*** Block opens ***

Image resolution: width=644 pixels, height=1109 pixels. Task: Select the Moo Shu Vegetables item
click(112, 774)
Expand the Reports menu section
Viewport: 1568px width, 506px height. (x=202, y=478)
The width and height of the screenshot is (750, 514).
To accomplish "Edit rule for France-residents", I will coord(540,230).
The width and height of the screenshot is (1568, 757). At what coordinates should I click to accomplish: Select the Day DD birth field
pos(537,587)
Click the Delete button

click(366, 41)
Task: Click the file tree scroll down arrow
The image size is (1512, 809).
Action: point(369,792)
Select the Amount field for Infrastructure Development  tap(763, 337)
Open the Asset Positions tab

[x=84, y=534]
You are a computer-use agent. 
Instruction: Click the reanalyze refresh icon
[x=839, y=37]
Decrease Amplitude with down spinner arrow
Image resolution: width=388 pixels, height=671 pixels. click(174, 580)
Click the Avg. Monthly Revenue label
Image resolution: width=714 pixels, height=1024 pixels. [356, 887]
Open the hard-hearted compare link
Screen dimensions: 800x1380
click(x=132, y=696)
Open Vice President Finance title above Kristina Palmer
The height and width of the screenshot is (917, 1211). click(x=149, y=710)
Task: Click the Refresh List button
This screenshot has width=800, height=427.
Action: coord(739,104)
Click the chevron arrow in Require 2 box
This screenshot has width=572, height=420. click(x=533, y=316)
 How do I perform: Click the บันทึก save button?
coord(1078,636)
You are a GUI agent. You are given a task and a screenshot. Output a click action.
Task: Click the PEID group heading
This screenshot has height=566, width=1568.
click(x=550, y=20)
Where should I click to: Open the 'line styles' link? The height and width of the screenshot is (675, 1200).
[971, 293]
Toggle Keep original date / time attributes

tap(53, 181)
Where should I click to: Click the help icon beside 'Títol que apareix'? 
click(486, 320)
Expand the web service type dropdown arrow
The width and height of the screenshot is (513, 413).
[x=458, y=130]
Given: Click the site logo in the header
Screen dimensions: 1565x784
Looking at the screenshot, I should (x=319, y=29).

*** Block closes ***

_The problem_. Look through the listing, and copy each line that contains the word "agent".

_Output below_.
You are a computer-use agent. 
You are a GUI agent. You are given a task and a screenshot. Output a click action.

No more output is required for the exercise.